**Página**
>>

El primer mecanismo político sancionador se encuentra en el artículo 7 del Tratado de la Unión Europea (TUE), introducido en el año 1997, cuando se temía que la futura ampliación a países del Este de Europa pudiera suponer la entrada de nuevos miembros poco respetuosos con los valores fundacionales de la UE. El artículo prevé que, en caso de violación grave y persistente de los valores incluidos en el artículo 2 TUE (respeto a la democracia, igualdad, Estado de Derecho, derechos humanos, etc.), se pueda privar a un Estado miembro de sus derechos de voto en el Consejo (la institución comunitaria que reúne por materias a las diferentes formaciones de ministros nacionales para adoptar leyes y coordinar políticas). Para imponer dicha sanción se exige que el Consejo Europeo (donde se reúnen los jefes de Estado o de Gobierno de los países de la UE para definir una orientación política común), por unanimidad, constate la existencia de dicha violación. Este artículo se activó en diciembre de 2017 contra Polonia y en septiembre de 2018 contra Hungría, pero no hubo ningún avance. La unanimidad se antoja como difícilmente superable, puesto que en el seno del Consejo Europeo hay una tradición de respeto mutuo hacia la soberanía de los otros Estados. En mayo de 2024, la Comisión Europea, principal órgano ejecutivo de la UE, anunció que Polonia salía del mecanismo de control del artículo 7 (en el que sigue Hungría), ya que el nuevo gobierno de Donald Tusk había presentado un Plan de Acción con el que se espera superar algunos problemas surgidos con el anterior ejecutivo.

<<

**Datos proporcionados**

>>

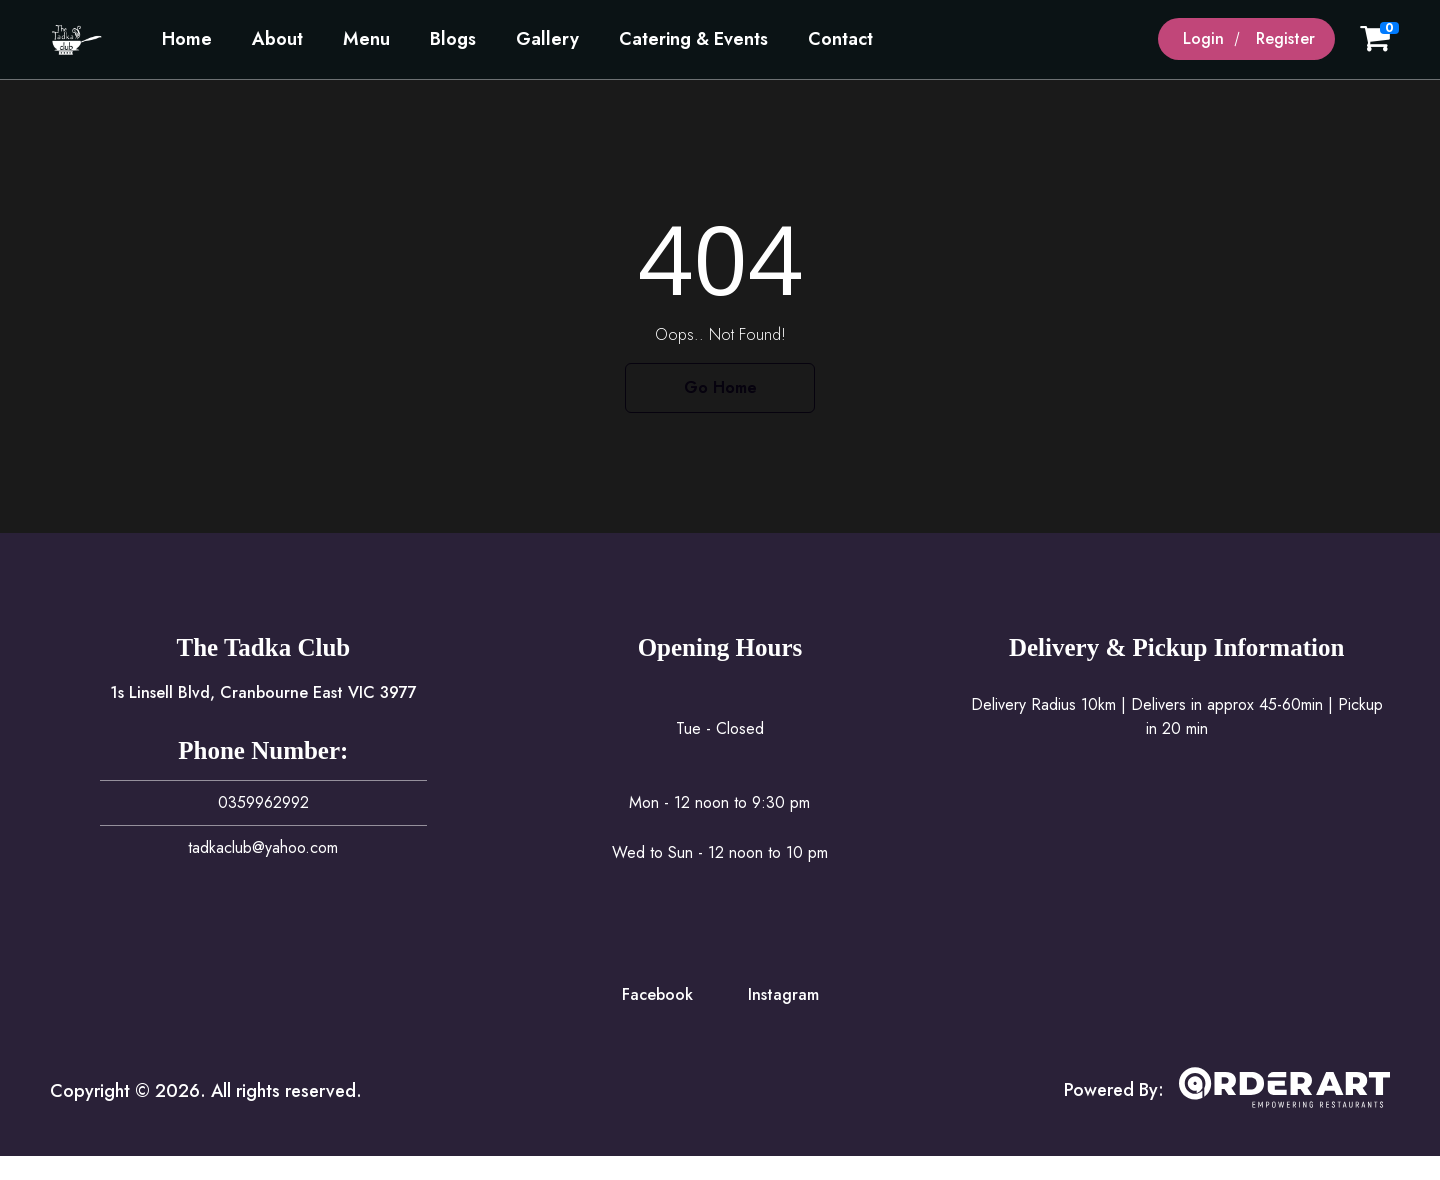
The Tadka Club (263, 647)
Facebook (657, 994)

<<
>>

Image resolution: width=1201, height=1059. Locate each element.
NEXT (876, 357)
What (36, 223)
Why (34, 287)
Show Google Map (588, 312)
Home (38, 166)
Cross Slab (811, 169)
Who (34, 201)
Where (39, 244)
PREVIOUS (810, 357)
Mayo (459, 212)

<<

**Ejercicio planteado**
Reproduce palabra por palabra y de principio a fin el texto sobre el artículo 7 del Tratado de la Unión Europea.

**Respuesta al ejercicio**
El primer mecanismo político sancionador se encuentra en el artículo 7 del Tratado de la Unión Europea (TUE), introducido en el año 1997, cuando se temía que la futura ampliación a países del Este de Europa pudiera suponer la entrada de nuevos miembros poco respetuosos con los valores fundacionales de la UE. El artículo prevé que, en caso de violación grave y persistente de los valores incluidos en el artículo 2 TUE (respeto a la democracia, igualdad, Estado de Derecho, derechos humanos, etc.), se pueda privar a un Estado miembro de sus derechos de voto en el Consejo (la institución comunitaria que reúne por materias a las diferentes formaciones de ministros nacionales para adoptar leyes y coordinar políticas). Para imponer dicha sanción se exige que el Consejo Europeo (donde se reúnen los jefes de Estado o de Gobierno de los países de la UE para definir una orientación política común), por unanimidad, constate la existencia de dicha violación. Este artículo se activó en diciembre de 2017 contra Polonia y en septiembre de 2018 contra Hungría, pero no hubo ningún avance. La unanimidad se antoja como difícilmente superable, puesto que en el seno del Consejo Europeo hay una tradición de respeto mutuo hacia la soberanía de los otros Estados. En mayo de 2024, la Comisión Europea, principal órgano ejecutivo de la UE, anunció que Polonia salía del mecanismo de control del artículo 7 (en el que sigue Hungría), ya que el nuevo gobierno de Donald Tusk había presentado un Plan de Acción con el que se espera superar algunos problemas surgidos con el anterior ejecutivo.